[Target position records]

━━━━━━━━━━━━━━━━

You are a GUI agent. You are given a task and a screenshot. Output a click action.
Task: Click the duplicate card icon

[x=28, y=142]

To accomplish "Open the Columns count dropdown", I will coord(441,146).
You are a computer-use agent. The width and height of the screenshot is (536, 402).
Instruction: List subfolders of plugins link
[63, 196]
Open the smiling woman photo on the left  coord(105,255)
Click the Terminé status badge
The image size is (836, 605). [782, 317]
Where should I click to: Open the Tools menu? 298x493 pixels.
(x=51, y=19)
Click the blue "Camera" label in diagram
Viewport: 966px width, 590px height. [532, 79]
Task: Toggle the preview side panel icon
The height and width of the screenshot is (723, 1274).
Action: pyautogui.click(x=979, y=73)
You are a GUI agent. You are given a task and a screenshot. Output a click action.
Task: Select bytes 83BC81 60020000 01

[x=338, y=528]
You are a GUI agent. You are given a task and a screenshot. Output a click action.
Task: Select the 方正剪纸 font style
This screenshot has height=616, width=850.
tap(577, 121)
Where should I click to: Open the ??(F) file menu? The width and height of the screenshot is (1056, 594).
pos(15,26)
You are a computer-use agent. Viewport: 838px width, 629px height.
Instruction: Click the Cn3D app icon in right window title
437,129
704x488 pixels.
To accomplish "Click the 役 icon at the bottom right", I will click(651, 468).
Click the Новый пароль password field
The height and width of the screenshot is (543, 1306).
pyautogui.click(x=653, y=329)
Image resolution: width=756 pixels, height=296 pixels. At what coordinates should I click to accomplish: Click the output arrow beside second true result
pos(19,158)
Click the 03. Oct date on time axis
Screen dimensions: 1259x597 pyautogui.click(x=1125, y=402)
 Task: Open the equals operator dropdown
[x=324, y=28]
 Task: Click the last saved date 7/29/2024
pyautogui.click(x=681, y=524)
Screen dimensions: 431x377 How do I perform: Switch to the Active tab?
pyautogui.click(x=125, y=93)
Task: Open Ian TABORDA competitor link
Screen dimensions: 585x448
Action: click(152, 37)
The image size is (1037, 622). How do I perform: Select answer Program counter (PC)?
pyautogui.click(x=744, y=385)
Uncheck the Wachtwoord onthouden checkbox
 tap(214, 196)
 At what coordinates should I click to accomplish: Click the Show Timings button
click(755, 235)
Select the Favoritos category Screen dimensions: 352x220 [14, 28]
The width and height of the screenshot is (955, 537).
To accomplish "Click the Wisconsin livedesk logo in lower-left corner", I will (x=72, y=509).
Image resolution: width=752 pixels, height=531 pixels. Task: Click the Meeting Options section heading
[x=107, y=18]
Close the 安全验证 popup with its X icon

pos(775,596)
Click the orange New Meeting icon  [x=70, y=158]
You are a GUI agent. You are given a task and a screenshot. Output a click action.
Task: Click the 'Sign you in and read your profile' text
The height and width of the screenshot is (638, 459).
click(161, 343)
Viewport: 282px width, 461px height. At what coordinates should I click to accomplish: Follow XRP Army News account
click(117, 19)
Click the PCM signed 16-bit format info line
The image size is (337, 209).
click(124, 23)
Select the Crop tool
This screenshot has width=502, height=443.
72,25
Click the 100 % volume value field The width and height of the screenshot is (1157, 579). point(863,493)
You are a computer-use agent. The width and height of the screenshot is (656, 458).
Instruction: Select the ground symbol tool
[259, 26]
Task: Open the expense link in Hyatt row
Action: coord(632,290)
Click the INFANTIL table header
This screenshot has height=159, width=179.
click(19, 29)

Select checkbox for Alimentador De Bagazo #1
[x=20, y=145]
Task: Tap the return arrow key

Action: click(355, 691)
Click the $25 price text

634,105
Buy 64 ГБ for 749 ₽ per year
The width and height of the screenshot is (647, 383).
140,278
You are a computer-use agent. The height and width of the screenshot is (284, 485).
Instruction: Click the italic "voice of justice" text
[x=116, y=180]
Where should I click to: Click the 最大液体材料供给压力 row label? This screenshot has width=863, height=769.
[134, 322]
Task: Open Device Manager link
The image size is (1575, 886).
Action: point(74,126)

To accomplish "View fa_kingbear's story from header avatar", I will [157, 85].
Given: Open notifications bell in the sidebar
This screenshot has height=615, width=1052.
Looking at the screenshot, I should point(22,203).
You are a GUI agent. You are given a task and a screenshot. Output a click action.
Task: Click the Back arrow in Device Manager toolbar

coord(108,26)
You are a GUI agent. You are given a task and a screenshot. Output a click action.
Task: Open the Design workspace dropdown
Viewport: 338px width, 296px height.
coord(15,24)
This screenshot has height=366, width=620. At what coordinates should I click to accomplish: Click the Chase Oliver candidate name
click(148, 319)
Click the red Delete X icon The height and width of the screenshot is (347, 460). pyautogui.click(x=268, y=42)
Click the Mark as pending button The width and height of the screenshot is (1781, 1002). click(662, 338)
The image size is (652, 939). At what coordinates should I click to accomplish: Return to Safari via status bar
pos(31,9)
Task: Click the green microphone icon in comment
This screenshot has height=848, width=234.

━━━━━━━━━━━━━━━━

Render every line of the rows above as a Markdown table with the columns No. and Row text, numbering the lines in order and skipping blank ones.

| No. | Row text |
|---|---|
| 1 | You are a GUI agent. You are given a task and a screenshot. Output a click action. |
| 2 | Task: Click the duplicate card icon |
| 3 | [x=28, y=142] |
| 4 | To accomplish "Open the Columns count dropdown", I will coord(441,146). |
| 5 | You are a computer-use agent. The width and height of the screenshot is (536, 402). |
| 6 | Instruction: List subfolders of plugins link |
| 7 | [63, 196] |
| 8 | Open the smiling woman photo on the left  coord(105,255) |
| 9 | Click the Terminé status badge |
| 10 | The image size is (836, 605). [782, 317] |
| 11 | Where should I click to: Open the Tools menu? 298x493 pixels. |
| 12 | (x=51, y=19) |
| 13 | Click the blue "Camera" label in diagram |
| 14 | Viewport: 966px width, 590px height. [532, 79] |
| 15 | Task: Toggle the preview side panel icon |
| 16 | The height and width of the screenshot is (723, 1274). |
| 17 | Action: pyautogui.click(x=979, y=73) |
| 18 | You are a GUI agent. You are given a task and a screenshot. Output a click action. |
| 19 | Task: Select bytes 83BC81 60020000 01 |
| 20 | [x=338, y=528] |
| 21 | You are a GUI agent. You are given a task and a screenshot. Output a click action. |
| 22 | Task: Select the 方正剪纸 font style |
| 23 | This screenshot has height=616, width=850. |
| 24 | tap(577, 121) |
| 25 | Where should I click to: Open the ??(F) file menu? The width and height of the screenshot is (1056, 594). |
| 26 | pos(15,26) |
| 27 | You are a computer-use agent. Viewport: 838px width, 629px height. |
| 28 | Instruction: Click the Cn3D app icon in right window title |
| 29 | 437,129 |
| 30 | 704x488 pixels. |
| 31 | To accomplish "Click the 役 icon at the bottom right", I will click(651, 468). |
| 32 | Click the Новый пароль password field |
| 33 | The height and width of the screenshot is (543, 1306). |
| 34 | pyautogui.click(x=653, y=329) |
| 35 | Image resolution: width=756 pixels, height=296 pixels. At what coordinates should I click to accomplish: Click the output arrow beside second true result |
| 36 | pos(19,158) |
| 37 | Click the 03. Oct date on time axis |
| 38 | Screen dimensions: 1259x597 pyautogui.click(x=1125, y=402) |
| 39 |  Task: Open the equals operator dropdown |
| 40 | [x=324, y=28] |
| 41 |  Task: Click the last saved date 7/29/2024 |
| 42 | pyautogui.click(x=681, y=524) |
| 43 | Screen dimensions: 431x377 How do I perform: Switch to the Active tab? |
| 44 | pyautogui.click(x=125, y=93) |
| 45 | Task: Open Ian TABORDA competitor link |
| 46 | Screen dimensions: 585x448 |
| 47 | Action: click(152, 37) |
| 48 | The image size is (1037, 622). How do I perform: Select answer Program counter (PC)? |
| 49 | pyautogui.click(x=744, y=385) |
| 50 | Uncheck the Wachtwoord onthouden checkbox |
| 51 |  tap(214, 196) |
| 52 |  At what coordinates should I click to accomplish: Click the Show Timings button |
| 53 | click(755, 235) |
| 54 | Select the Favoritos category Screen dimensions: 352x220 [14, 28] |
| 55 | The width and height of the screenshot is (955, 537). |
| 56 | To accomplish "Click the Wisconsin livedesk logo in lower-left corner", I will (x=72, y=509). |
| 57 | Image resolution: width=752 pixels, height=531 pixels. Task: Click the Meeting Options section heading |
| 58 | [x=107, y=18] |
| 59 | Close the 安全验证 popup with its X icon |
| 60 | pos(775,596) |
| 61 | Click the orange New Meeting icon  [x=70, y=158] |
| 62 | You are a GUI agent. You are given a task and a screenshot. Output a click action. |
| 63 | Task: Click the 'Sign you in and read your profile' text |
| 64 | The height and width of the screenshot is (638, 459). |
| 65 | click(161, 343) |
| 66 | Viewport: 282px width, 461px height. At what coordinates should I click to accomplish: Follow XRP Army News account |
| 67 | click(117, 19) |
| 68 | Click the PCM signed 16-bit format info line |
| 69 | The image size is (337, 209). |
| 70 | click(124, 23) |
| 71 | Select the Crop tool |
| 72 | This screenshot has width=502, height=443. |
| 73 | 72,25 |
| 74 | Click the 100 % volume value field The width and height of the screenshot is (1157, 579). point(863,493) |
| 75 | You are a computer-use agent. The width and height of the screenshot is (656, 458). |
| 76 | Instruction: Select the ground symbol tool |
| 77 | [259, 26] |
| 78 | Task: Open the expense link in Hyatt row |
| 79 | Action: coord(632,290) |
| 80 | Click the INFANTIL table header |
| 81 | This screenshot has height=159, width=179. |
| 82 | click(19, 29) |
| 83 | Select checkbox for Alimentador De Bagazo #1 |
| 84 | [x=20, y=145] |
| 85 | Task: Tap the return arrow key |
| 86 | Action: click(355, 691) |
| 87 | Click the $25 price text |
| 88 | 634,105 |
| 89 | Buy 64 ГБ for 749 ₽ per year |
| 90 | The width and height of the screenshot is (647, 383). |
| 91 | 140,278 |
| 92 | You are a computer-use agent. The height and width of the screenshot is (284, 485). |
| 93 | Instruction: Click the italic "voice of justice" text |
| 94 | [x=116, y=180] |
| 95 | Where should I click to: Click the 最大液体材料供给压力 row label? This screenshot has width=863, height=769. |
| 96 | [134, 322] |
| 97 | Task: Open Device Manager link |
| 98 | The image size is (1575, 886). |
| 99 | Action: point(74,126) |
| 100 | To accomplish "View fa_kingbear's story from header avatar", I will [157, 85]. |
| 101 | Given: Open notifications bell in the sidebar |
| 102 | This screenshot has height=615, width=1052. |
| 103 | Looking at the screenshot, I should point(22,203). |
| 104 | You are a GUI agent. You are given a task and a screenshot. Output a click action. |
| 105 | Task: Click the Back arrow in Device Manager toolbar |
| 106 | coord(108,26) |
| 107 | You are a GUI agent. You are given a task and a screenshot. Output a click action. |
| 108 | Task: Open the Design workspace dropdown |
| 109 | Viewport: 338px width, 296px height. |
| 110 | coord(15,24) |
| 111 | This screenshot has height=366, width=620. At what coordinates should I click to accomplish: Click the Chase Oliver candidate name |
| 112 | click(148, 319) |
| 113 | Click the red Delete X icon The height and width of the screenshot is (347, 460). pyautogui.click(x=268, y=42) |
| 114 | Click the Mark as pending button The width and height of the screenshot is (1781, 1002). click(662, 338) |
| 115 | The image size is (652, 939). At what coordinates should I click to accomplish: Return to Safari via status bar |
| 116 | pos(31,9) |
| 117 | Task: Click the green microphone icon in comment |
| 118 | This screenshot has height=848, width=234. |